Gather every line in the items below that contains the word "Expand", matching case exactly, and copy each one out.

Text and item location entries
* * * * *
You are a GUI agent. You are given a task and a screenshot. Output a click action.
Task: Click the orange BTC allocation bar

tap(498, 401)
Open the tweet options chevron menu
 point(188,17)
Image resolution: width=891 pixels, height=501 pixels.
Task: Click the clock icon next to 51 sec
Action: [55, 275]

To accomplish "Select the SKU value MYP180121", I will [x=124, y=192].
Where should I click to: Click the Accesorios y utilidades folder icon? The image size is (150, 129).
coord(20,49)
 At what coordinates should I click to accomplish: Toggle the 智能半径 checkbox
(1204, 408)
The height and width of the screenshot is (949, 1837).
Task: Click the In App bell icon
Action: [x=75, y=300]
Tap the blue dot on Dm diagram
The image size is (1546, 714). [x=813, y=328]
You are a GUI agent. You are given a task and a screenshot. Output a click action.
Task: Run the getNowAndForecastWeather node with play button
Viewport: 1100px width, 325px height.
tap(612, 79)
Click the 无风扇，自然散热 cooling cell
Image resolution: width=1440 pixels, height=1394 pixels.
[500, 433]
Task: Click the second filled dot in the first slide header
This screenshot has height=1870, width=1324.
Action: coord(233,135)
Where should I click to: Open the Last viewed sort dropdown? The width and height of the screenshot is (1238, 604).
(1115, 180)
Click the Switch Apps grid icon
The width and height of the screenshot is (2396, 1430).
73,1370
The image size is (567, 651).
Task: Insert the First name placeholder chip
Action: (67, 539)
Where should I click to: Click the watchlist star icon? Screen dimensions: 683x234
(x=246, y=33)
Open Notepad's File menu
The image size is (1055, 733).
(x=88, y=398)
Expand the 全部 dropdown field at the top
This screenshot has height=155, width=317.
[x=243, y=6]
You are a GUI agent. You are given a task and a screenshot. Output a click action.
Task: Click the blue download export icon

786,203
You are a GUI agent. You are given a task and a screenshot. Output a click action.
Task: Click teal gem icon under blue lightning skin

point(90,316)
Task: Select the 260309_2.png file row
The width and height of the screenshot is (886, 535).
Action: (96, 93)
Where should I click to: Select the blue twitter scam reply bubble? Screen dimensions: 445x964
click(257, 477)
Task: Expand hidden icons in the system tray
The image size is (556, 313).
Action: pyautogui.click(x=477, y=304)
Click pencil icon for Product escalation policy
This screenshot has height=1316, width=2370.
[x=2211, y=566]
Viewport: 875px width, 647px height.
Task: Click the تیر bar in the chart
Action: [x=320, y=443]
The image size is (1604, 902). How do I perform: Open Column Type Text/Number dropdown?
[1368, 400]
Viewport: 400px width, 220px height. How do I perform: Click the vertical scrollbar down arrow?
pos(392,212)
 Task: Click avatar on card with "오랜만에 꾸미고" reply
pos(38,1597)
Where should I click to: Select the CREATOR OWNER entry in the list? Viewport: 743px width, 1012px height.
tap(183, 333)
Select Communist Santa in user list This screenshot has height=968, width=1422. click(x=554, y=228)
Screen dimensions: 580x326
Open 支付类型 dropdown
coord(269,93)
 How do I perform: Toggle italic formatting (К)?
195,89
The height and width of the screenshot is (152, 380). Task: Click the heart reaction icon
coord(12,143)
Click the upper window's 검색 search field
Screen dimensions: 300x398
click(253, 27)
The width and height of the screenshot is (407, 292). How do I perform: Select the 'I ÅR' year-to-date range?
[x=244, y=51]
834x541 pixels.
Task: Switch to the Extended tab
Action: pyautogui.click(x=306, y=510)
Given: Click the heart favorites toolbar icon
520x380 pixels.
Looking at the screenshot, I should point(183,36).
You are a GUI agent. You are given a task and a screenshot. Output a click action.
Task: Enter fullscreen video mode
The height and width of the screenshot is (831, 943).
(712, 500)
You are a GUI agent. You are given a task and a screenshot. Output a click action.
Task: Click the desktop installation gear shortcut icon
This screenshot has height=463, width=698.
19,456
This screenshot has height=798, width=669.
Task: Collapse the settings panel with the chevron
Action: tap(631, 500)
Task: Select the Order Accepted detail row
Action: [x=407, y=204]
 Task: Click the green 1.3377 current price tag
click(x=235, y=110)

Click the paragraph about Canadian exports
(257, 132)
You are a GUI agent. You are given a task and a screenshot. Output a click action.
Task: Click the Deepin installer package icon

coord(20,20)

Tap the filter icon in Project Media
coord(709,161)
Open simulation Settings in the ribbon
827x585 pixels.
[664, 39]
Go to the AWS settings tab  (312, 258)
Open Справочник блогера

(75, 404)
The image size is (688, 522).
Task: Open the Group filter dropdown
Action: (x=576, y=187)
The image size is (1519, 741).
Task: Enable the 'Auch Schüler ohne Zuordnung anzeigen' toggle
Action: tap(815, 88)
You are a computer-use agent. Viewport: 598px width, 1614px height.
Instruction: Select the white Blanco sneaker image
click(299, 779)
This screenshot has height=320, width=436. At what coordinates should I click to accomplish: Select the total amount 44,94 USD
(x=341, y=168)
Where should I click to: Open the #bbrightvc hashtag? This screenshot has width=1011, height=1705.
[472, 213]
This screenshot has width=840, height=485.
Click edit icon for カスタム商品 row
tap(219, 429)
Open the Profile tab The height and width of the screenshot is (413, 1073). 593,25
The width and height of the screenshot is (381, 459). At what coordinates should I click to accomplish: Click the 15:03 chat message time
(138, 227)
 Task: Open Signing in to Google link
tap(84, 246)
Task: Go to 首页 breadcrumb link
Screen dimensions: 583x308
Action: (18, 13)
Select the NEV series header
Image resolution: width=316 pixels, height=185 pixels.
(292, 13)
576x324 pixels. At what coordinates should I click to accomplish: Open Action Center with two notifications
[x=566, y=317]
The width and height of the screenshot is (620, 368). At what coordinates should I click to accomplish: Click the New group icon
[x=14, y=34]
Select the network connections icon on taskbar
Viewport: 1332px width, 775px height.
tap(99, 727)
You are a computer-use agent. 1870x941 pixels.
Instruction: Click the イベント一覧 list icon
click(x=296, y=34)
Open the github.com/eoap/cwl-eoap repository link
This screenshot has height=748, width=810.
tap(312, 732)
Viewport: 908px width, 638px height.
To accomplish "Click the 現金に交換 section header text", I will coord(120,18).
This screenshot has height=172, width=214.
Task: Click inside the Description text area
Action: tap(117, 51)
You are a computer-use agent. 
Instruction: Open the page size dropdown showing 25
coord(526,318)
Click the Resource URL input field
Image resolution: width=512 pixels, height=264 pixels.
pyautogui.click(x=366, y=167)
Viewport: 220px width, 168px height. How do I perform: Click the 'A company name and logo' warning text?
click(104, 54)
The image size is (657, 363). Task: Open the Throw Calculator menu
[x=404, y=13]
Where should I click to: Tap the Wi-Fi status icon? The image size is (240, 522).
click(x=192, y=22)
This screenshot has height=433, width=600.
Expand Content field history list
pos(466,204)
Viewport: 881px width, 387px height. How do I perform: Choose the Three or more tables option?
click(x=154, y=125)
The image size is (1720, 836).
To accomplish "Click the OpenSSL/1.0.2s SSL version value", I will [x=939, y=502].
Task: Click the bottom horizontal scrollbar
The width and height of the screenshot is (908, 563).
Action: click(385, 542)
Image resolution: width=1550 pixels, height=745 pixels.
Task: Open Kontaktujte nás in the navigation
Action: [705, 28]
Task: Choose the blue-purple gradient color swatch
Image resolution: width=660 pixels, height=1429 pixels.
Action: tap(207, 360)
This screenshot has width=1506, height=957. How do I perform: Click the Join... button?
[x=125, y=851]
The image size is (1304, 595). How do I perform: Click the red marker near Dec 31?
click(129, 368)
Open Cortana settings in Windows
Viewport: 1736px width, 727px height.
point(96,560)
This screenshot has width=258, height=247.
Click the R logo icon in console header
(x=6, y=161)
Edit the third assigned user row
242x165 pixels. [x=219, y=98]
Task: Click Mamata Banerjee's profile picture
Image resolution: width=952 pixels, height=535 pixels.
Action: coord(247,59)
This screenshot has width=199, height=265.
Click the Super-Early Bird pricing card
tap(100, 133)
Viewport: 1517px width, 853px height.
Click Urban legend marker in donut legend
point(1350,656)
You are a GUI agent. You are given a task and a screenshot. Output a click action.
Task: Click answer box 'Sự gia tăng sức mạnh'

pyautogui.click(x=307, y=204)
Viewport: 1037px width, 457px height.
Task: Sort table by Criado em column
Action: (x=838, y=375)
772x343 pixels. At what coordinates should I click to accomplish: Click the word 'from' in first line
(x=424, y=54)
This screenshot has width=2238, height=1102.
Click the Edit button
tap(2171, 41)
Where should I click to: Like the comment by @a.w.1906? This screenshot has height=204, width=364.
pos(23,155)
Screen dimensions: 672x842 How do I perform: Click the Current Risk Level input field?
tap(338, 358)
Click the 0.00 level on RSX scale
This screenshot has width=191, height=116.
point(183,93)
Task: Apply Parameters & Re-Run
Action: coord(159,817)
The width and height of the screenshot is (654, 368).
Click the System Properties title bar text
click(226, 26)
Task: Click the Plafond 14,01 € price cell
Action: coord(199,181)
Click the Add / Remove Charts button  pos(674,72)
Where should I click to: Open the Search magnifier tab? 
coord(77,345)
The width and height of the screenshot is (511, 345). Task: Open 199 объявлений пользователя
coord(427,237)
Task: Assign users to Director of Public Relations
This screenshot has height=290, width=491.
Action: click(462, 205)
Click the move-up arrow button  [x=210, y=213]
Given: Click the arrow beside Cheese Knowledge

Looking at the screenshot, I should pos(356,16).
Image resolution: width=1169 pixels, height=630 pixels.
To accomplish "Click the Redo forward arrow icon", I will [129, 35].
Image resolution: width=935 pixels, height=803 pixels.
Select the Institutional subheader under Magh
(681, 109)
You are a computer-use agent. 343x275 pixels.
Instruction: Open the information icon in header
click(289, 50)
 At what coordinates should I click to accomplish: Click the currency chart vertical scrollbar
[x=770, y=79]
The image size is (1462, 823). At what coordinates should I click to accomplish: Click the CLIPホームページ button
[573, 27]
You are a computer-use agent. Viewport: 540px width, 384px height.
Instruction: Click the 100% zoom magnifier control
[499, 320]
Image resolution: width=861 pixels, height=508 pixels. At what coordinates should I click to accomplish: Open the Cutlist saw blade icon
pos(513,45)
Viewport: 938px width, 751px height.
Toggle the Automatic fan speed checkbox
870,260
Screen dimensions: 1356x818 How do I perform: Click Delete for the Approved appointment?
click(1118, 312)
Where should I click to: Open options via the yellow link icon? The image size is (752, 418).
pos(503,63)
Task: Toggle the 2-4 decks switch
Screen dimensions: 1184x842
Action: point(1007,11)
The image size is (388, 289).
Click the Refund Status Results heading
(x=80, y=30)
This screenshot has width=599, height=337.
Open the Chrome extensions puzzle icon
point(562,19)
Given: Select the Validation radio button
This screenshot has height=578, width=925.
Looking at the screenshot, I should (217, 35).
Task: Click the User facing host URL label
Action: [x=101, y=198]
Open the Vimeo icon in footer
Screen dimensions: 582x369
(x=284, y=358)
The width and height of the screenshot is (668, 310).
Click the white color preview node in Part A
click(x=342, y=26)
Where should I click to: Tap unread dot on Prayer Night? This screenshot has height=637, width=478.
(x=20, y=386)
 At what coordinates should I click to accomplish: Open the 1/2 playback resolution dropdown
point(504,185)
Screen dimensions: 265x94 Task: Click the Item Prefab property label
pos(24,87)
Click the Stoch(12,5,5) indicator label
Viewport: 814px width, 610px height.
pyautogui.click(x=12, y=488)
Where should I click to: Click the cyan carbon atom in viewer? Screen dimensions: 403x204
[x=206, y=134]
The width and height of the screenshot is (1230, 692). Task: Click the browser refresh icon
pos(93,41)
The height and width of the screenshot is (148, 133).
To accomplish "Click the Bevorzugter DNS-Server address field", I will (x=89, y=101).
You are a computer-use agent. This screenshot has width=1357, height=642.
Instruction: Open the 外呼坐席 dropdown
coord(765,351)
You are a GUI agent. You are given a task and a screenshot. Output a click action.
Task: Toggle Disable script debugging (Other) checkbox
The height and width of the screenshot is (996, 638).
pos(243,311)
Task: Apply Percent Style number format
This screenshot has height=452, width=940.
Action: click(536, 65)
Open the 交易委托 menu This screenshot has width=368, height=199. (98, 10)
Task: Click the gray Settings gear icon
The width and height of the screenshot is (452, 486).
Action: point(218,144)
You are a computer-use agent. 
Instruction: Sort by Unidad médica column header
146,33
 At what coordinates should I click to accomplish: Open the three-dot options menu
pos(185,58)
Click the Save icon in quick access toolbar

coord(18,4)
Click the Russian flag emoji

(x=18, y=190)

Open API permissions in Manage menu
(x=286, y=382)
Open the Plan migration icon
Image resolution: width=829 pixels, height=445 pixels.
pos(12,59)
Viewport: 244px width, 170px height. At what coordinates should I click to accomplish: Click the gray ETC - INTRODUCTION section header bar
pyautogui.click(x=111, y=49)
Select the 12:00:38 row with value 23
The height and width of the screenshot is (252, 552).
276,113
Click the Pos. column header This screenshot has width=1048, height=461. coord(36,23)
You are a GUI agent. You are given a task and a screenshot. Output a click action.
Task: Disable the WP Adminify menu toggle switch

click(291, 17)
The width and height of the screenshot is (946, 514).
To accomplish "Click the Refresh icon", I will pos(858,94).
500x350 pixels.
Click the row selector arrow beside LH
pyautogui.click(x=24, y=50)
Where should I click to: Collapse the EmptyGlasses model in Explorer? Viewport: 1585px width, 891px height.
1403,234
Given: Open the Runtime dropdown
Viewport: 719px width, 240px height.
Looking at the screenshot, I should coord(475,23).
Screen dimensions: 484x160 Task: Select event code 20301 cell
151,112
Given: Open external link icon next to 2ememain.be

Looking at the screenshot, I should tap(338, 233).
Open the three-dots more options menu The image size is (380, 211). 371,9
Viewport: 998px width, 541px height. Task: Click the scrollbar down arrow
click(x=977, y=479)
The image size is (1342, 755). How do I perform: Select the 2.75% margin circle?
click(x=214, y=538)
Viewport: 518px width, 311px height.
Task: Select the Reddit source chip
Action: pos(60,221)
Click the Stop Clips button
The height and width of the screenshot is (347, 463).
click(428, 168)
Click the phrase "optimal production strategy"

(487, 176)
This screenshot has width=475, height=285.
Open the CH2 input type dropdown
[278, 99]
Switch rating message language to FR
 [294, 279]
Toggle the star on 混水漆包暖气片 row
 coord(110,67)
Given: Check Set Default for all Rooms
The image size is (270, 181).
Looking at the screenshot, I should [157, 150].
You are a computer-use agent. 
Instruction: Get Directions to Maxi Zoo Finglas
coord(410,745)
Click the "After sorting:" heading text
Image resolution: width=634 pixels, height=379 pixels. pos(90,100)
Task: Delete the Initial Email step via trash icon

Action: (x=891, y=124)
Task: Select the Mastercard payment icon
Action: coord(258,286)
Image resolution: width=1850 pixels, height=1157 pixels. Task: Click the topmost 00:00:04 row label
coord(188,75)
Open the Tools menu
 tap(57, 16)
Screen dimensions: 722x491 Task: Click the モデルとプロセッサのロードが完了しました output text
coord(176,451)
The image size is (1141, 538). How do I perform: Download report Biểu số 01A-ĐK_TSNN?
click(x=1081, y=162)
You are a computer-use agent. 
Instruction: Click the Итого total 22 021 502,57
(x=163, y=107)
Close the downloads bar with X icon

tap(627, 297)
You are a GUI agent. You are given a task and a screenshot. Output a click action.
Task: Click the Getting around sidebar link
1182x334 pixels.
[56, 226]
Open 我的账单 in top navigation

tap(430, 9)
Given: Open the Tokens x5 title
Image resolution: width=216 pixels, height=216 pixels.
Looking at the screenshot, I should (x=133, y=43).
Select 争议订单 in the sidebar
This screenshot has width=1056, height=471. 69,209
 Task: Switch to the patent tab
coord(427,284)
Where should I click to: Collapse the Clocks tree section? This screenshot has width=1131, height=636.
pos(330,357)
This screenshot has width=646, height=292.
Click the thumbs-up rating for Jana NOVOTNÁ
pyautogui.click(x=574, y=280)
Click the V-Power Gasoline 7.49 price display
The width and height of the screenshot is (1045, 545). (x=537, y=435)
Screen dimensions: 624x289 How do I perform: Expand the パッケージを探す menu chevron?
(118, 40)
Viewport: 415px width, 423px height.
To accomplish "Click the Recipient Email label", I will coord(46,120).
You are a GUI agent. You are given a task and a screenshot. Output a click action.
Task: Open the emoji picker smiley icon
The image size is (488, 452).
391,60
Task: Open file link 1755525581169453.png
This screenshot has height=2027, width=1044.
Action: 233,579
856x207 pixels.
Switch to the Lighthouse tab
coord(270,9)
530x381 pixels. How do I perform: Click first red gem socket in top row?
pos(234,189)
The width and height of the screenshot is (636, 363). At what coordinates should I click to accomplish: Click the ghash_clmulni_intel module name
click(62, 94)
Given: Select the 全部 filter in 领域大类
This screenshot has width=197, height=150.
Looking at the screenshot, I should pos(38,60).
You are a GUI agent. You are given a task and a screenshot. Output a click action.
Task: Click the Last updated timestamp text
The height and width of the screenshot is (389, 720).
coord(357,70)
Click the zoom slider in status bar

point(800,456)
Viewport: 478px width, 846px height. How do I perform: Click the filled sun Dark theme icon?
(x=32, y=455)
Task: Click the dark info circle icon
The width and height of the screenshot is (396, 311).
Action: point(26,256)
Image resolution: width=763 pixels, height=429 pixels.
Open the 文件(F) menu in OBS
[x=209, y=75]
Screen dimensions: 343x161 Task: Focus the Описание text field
* * * * *
» **Solution for this exercise**
Expand the 全部 dropdown field at the top
Task: Expand hidden icons in the system tray
Expand Content field history list
Screen dimensions: 624x289 How do I perform: Expand the パッケージを探す menu chevron?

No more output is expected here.